===== Provided entries

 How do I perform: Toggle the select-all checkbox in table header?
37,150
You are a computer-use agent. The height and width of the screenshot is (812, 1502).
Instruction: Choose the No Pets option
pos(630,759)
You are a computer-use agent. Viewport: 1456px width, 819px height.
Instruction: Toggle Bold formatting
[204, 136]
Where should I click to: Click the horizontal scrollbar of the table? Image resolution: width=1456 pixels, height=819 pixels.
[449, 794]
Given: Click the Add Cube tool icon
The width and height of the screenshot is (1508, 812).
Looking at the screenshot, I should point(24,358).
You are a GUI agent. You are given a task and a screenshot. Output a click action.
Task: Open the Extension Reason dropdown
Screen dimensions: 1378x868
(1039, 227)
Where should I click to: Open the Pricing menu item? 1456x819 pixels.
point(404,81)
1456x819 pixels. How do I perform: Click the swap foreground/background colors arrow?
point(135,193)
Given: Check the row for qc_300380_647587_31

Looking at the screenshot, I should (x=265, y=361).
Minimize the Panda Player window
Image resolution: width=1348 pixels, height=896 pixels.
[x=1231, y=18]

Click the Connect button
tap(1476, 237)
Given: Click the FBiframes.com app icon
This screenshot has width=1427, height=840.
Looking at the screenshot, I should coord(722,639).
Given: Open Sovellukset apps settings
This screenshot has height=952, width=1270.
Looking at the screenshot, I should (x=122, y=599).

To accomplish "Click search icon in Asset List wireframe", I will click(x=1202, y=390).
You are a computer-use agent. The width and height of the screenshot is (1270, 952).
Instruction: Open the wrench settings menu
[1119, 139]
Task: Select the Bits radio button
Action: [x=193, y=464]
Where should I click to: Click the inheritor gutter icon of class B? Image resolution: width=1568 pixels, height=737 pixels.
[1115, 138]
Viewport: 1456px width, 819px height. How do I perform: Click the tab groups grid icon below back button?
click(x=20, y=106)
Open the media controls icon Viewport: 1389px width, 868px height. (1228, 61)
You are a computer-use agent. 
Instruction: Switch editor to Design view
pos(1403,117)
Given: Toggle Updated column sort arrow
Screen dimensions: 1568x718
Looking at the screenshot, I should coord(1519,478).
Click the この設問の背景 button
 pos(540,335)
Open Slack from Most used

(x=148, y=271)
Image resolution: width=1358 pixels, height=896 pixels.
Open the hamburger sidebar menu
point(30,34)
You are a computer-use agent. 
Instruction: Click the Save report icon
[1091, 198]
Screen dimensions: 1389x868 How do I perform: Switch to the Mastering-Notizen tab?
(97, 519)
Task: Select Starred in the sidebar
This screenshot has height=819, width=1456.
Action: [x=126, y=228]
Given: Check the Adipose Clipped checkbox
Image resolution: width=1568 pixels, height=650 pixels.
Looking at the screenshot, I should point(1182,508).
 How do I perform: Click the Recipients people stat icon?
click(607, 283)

==========

▸ **What you should do**:
Print the entire set of records again, exactly.

▸ **Result of the task**:
 How do I perform: Toggle the select-all checkbox in table header?
37,150
You are a computer-use agent. The height and width of the screenshot is (812, 1502).
Instruction: Choose the No Pets option
pos(630,759)
You are a computer-use agent. Viewport: 1456px width, 819px height.
Instruction: Toggle Bold formatting
[204, 136]
Where should I click to: Click the horizontal scrollbar of the table? Image resolution: width=1456 pixels, height=819 pixels.
[449, 794]
Given: Click the Add Cube tool icon
The width and height of the screenshot is (1508, 812).
Looking at the screenshot, I should point(24,358).
You are a GUI agent. You are given a task and a screenshot. Output a click action.
Task: Open the Extension Reason dropdown
Screen dimensions: 1378x868
(1039, 227)
Where should I click to: Open the Pricing menu item? 1456x819 pixels.
point(404,81)
1456x819 pixels. How do I perform: Click the swap foreground/background colors arrow?
point(135,193)
Given: Check the row for qc_300380_647587_31

Looking at the screenshot, I should (x=265, y=361).
Minimize the Panda Player window
Image resolution: width=1348 pixels, height=896 pixels.
[x=1231, y=18]

Click the Connect button
tap(1476, 237)
Given: Click the FBiframes.com app icon
This screenshot has width=1427, height=840.
Looking at the screenshot, I should coord(722,639).
Given: Open Sovellukset apps settings
This screenshot has height=952, width=1270.
Looking at the screenshot, I should (x=122, y=599).

To accomplish "Click search icon in Asset List wireframe", I will click(x=1202, y=390).
You are a computer-use agent. The width and height of the screenshot is (1270, 952).
Instruction: Open the wrench settings menu
[1119, 139]
Task: Select the Bits radio button
Action: [x=193, y=464]
Where should I click to: Click the inheritor gutter icon of class B? Image resolution: width=1568 pixels, height=737 pixels.
[1115, 138]
Viewport: 1456px width, 819px height. How do I perform: Click the tab groups grid icon below back button?
click(x=20, y=106)
Open the media controls icon Viewport: 1389px width, 868px height. (1228, 61)
You are a computer-use agent. 
Instruction: Switch editor to Design view
pos(1403,117)
Given: Toggle Updated column sort arrow
Screen dimensions: 1568x718
Looking at the screenshot, I should coord(1519,478).
Click the この設問の背景 button
 pos(540,335)
Open Slack from Most used

(x=148, y=271)
Image resolution: width=1358 pixels, height=896 pixels.
Open the hamburger sidebar menu
point(30,34)
You are a computer-use agent. 
Instruction: Click the Save report icon
[1091, 198]
Screen dimensions: 1389x868 How do I perform: Switch to the Mastering-Notizen tab?
(97, 519)
Task: Select Starred in the sidebar
This screenshot has height=819, width=1456.
Action: [x=126, y=228]
Given: Check the Adipose Clipped checkbox
Image resolution: width=1568 pixels, height=650 pixels.
Looking at the screenshot, I should point(1182,508).
 How do I perform: Click the Recipients people stat icon?
click(607, 283)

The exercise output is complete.